Generating a keyring file with Kyrtool and strong keys (ECDSA)

Thursday, July 15, 2021 at 9:21 AM UTC

Today I run into a problem as I try to create a new keyringfile for our HCL Domino Server. Before creating the keyringfile I try to verify the certificate chain on my Workstation.
with Kyrtool 1.1 after I generate new keys for our website.
We wanted to switch from the aging RSA keys to the current ECDSA keys.
The purpose of the action was to achieve a rating of A or A+ through "SSL Labs".

SSL Labs groupsphere Rating

The certficate chain include a strong privat key (256 bit ECDSA).

Until today I used Kyrtool Version 1.1 which I download years ago from IBM and I thought that this was the latest version of Kyrtool.
Offical HCL Links offer Kyrtool 1.0.

The verify of my certificate chain generates a failure ...

... and tells my that no privat key could be found.

The HCL Domino Documentation "Generating a keyring file with a self-signed or third-party certificate" refers to the Knowledge Base Artikel "How to set up SSL using a third-party Certificate Authority (CA) - KB0033348" which include a download link to Kyrtool 1.0 "Installing and Running the Domino keyring tool".
Although the article is in the Domino 11.0.1 help, it does not discuss current key strengths and unfortunately does not discuss how to handle current key strengths either.

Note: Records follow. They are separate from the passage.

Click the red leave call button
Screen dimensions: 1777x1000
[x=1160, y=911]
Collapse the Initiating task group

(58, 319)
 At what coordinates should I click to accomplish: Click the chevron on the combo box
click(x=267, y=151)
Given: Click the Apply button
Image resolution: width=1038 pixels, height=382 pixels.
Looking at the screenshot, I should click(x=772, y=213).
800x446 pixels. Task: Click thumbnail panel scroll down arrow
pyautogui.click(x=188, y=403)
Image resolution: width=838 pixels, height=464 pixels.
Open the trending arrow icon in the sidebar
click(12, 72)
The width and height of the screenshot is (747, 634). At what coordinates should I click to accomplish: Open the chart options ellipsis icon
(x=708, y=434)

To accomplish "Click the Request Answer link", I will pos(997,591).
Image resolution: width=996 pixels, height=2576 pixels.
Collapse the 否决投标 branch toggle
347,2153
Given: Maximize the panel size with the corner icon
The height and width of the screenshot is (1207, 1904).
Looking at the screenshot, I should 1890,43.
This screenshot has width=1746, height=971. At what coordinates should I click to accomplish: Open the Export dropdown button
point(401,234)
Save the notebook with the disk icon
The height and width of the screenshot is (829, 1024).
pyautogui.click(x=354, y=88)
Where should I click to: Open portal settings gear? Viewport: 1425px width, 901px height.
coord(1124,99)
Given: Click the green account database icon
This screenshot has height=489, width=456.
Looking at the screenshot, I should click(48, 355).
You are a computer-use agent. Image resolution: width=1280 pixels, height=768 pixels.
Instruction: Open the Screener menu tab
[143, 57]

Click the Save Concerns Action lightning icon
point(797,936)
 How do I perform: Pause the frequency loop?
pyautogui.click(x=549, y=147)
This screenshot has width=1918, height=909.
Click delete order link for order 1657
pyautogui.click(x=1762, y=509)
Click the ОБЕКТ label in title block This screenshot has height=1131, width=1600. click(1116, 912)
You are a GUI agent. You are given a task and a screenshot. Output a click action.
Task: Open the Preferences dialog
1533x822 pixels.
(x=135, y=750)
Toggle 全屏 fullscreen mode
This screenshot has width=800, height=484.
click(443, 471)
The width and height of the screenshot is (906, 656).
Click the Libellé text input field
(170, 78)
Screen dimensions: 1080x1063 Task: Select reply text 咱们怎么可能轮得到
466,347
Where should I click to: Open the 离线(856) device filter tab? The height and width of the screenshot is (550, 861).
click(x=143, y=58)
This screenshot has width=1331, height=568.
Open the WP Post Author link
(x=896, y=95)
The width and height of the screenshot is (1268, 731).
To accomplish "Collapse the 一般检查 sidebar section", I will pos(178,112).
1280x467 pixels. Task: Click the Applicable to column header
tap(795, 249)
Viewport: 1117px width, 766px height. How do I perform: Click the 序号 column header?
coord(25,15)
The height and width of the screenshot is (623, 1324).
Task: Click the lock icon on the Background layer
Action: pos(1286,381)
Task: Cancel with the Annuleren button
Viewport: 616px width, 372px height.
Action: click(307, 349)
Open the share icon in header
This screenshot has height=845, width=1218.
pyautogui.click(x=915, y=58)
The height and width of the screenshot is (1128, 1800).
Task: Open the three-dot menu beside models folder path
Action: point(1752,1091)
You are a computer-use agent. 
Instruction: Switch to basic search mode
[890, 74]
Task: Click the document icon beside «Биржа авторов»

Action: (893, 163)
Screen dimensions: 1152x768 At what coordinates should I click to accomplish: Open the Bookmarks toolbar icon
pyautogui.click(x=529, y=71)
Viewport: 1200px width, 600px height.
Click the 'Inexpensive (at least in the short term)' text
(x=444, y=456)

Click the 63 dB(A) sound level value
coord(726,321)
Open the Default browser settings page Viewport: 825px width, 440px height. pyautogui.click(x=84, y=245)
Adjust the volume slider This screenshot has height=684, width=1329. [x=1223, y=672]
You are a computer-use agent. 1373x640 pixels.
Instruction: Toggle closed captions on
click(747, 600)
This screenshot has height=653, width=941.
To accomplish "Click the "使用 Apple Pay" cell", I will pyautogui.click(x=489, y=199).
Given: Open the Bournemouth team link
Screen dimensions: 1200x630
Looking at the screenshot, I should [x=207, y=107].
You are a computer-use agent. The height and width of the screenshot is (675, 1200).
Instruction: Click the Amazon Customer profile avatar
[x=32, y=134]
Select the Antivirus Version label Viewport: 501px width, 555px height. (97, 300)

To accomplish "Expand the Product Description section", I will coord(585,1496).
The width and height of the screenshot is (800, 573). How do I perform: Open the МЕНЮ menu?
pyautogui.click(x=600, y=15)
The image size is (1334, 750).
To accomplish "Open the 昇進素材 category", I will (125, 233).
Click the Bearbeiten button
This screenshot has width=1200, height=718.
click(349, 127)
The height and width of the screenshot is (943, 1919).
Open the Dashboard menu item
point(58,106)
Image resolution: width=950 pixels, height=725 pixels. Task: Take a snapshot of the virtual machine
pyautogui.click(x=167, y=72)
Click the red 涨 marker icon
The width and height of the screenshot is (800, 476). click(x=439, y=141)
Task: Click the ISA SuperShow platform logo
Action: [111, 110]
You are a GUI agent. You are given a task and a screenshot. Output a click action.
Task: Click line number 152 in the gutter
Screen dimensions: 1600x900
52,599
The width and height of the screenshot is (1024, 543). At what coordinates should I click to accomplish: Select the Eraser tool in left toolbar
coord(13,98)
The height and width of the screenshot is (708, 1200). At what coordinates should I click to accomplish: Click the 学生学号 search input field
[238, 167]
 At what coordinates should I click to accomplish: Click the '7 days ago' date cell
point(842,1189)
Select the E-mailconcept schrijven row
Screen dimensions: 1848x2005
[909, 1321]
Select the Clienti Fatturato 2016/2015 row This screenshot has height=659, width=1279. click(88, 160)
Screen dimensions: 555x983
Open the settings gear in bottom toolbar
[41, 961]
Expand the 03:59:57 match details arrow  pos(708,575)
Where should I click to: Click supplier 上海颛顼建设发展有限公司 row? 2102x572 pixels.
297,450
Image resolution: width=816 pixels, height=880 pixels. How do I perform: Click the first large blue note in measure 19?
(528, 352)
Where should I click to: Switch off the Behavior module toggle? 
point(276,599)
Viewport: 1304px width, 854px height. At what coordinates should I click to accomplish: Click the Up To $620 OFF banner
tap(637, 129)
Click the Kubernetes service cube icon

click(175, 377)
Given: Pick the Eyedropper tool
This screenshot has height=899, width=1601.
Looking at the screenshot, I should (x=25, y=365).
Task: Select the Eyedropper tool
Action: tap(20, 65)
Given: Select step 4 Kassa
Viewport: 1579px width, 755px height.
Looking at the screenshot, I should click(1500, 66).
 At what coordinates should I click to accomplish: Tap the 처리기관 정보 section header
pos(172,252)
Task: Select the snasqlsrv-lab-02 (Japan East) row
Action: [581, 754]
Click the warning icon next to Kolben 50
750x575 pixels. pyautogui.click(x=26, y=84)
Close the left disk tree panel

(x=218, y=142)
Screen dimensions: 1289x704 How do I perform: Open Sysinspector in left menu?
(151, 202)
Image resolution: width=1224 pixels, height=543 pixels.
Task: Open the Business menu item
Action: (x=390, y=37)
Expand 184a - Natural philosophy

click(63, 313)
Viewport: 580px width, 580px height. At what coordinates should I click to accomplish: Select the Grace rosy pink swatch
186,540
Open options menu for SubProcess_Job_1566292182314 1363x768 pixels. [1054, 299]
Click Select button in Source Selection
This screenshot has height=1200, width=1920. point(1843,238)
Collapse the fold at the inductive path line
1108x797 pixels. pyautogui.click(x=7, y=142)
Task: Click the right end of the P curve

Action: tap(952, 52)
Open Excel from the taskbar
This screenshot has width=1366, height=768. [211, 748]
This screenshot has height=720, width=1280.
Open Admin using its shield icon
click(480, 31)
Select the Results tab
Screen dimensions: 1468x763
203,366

I looked for a newer version and I found kyrtool 1.2 which comes with a HCL Domino 10 / 11 / 12 installation.
Since HCL Domino is 64bit I can't use this tool on my HCL Notes 12 32 bit Client, but on the server the kyrtool could verify the chain.

I open a case at HCL to ask for a 32 bit version of kyrtool 1.2 but I only get a link for Kyrtool 1.0 from HCL.